## [THE TASK]
Your answer should be the lines below from the one with "Open the Patterns" to the one with "Task: Click the small", both included, given again exactly and with nothing added.
= Beginning of Section =
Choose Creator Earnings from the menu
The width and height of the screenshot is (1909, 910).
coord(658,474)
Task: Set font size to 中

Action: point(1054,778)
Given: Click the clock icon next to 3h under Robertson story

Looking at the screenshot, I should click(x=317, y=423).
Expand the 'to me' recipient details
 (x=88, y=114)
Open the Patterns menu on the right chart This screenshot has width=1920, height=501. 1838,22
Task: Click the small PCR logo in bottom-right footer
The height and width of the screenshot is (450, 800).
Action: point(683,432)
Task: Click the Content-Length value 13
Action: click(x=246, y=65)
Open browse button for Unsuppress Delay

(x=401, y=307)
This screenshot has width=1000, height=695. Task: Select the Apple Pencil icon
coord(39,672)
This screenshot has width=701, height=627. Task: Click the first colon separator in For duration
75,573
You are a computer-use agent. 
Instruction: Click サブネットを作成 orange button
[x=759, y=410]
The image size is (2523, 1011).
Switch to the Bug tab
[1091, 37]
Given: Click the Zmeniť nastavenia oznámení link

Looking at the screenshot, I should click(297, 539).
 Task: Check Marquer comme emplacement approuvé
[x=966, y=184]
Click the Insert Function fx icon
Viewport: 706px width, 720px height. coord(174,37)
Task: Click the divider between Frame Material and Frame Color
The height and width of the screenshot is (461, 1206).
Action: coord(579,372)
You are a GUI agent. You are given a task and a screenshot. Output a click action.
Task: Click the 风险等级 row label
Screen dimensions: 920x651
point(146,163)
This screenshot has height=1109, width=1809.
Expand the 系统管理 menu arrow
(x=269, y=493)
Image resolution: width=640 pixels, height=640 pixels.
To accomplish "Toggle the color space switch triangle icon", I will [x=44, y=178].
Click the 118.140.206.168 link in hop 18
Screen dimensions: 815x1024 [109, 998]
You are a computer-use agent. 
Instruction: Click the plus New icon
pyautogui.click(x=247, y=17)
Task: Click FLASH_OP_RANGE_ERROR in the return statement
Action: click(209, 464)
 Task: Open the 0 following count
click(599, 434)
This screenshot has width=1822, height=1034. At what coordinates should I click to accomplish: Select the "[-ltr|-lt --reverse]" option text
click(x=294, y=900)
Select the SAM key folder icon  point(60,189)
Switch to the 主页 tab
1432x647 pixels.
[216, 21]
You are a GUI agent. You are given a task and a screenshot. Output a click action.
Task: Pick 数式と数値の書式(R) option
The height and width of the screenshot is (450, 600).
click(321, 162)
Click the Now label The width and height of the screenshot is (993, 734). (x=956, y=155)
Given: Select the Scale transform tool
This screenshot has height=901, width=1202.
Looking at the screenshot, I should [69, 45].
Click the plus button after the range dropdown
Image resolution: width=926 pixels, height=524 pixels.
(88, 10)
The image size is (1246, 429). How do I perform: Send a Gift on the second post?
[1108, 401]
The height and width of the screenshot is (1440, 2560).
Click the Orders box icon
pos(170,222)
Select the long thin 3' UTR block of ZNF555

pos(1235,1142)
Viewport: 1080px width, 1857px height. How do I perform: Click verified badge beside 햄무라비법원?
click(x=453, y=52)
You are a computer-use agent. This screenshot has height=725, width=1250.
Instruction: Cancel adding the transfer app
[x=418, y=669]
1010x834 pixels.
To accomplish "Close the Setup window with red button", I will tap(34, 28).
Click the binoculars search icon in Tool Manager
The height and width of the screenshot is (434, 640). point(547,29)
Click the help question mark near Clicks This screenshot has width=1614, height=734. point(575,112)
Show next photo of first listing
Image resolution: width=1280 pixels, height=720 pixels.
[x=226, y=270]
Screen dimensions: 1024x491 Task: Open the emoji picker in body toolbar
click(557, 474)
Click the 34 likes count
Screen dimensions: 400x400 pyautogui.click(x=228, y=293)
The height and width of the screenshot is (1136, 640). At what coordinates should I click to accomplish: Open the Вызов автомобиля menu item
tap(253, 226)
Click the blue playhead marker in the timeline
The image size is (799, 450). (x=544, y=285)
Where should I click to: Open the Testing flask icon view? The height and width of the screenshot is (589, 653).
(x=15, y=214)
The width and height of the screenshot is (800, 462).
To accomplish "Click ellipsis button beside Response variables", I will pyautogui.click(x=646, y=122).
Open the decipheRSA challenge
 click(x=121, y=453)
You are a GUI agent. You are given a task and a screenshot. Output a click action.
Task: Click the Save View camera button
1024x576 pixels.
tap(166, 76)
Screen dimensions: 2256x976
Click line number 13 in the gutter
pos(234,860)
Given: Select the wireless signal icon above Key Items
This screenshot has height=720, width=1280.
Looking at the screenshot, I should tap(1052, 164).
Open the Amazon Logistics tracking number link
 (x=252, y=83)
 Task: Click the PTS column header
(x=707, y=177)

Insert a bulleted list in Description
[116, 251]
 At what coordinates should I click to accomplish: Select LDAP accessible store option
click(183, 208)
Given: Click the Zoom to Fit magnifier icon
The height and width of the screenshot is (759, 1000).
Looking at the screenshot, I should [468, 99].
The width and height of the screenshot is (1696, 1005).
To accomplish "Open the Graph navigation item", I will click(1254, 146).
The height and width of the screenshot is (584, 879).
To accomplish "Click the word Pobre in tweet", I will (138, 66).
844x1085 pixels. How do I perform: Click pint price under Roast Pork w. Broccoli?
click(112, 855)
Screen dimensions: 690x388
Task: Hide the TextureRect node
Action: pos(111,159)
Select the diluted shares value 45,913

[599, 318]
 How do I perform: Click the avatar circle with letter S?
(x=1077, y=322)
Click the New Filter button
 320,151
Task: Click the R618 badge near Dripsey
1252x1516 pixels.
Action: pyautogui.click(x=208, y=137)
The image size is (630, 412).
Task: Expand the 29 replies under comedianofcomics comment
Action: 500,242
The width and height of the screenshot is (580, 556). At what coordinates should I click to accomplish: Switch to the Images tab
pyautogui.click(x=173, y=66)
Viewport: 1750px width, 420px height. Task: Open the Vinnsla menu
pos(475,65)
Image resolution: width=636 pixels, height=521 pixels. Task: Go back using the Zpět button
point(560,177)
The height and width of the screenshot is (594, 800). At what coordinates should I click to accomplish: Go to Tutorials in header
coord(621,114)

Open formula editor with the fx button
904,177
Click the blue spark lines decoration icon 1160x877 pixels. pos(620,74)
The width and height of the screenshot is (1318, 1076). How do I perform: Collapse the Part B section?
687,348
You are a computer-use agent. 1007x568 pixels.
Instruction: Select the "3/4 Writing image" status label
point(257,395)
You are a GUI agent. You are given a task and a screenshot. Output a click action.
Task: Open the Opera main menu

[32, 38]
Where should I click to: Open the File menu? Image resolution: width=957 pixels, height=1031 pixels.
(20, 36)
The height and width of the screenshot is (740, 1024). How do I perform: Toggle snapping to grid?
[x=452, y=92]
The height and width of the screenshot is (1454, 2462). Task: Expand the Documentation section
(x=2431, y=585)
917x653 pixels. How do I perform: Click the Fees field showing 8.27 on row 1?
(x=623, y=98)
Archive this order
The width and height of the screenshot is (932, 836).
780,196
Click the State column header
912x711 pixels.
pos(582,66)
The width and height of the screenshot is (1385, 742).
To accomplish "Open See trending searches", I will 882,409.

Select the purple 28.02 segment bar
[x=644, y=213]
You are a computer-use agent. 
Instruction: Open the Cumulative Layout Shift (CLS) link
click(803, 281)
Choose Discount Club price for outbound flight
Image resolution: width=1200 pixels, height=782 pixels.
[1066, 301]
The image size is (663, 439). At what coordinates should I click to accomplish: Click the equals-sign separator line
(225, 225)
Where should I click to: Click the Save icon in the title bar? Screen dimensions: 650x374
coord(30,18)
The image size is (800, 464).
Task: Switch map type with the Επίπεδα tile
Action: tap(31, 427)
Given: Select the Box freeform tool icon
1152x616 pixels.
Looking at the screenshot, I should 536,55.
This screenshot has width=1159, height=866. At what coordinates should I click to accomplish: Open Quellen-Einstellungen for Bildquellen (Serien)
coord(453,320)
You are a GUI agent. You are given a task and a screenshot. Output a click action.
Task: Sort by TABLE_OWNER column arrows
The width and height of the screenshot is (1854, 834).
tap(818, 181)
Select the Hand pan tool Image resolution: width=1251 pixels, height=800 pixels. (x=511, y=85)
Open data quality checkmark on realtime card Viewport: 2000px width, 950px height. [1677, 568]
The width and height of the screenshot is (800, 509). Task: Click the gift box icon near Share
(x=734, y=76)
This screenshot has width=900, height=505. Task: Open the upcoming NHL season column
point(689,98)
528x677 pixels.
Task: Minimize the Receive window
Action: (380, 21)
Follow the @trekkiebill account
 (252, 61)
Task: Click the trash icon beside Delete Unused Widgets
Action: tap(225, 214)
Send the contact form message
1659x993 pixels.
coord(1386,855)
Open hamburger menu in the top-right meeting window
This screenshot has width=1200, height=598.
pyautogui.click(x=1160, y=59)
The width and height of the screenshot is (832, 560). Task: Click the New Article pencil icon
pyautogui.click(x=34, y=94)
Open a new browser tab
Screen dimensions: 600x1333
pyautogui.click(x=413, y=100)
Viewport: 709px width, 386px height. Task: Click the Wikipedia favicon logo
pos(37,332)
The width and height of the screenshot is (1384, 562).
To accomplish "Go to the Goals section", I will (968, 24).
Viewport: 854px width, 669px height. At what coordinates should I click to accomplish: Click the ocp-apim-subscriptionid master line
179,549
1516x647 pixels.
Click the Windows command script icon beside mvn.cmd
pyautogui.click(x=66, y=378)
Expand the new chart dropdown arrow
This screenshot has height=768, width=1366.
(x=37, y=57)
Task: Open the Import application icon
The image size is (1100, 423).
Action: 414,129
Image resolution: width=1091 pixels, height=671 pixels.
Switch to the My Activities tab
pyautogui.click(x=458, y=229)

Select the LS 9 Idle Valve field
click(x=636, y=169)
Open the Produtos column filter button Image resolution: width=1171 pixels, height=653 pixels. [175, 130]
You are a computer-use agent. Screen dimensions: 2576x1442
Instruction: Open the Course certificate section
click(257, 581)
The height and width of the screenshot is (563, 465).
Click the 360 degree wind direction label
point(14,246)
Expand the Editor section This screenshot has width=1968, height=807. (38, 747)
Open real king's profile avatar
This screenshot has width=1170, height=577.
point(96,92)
= End of Section =
## [WORKED SOLUTION]
Open the Patterns menu on the right chart This screenshot has width=1920, height=501. 1838,22
Task: Click the small PCR logo in bottom-right footer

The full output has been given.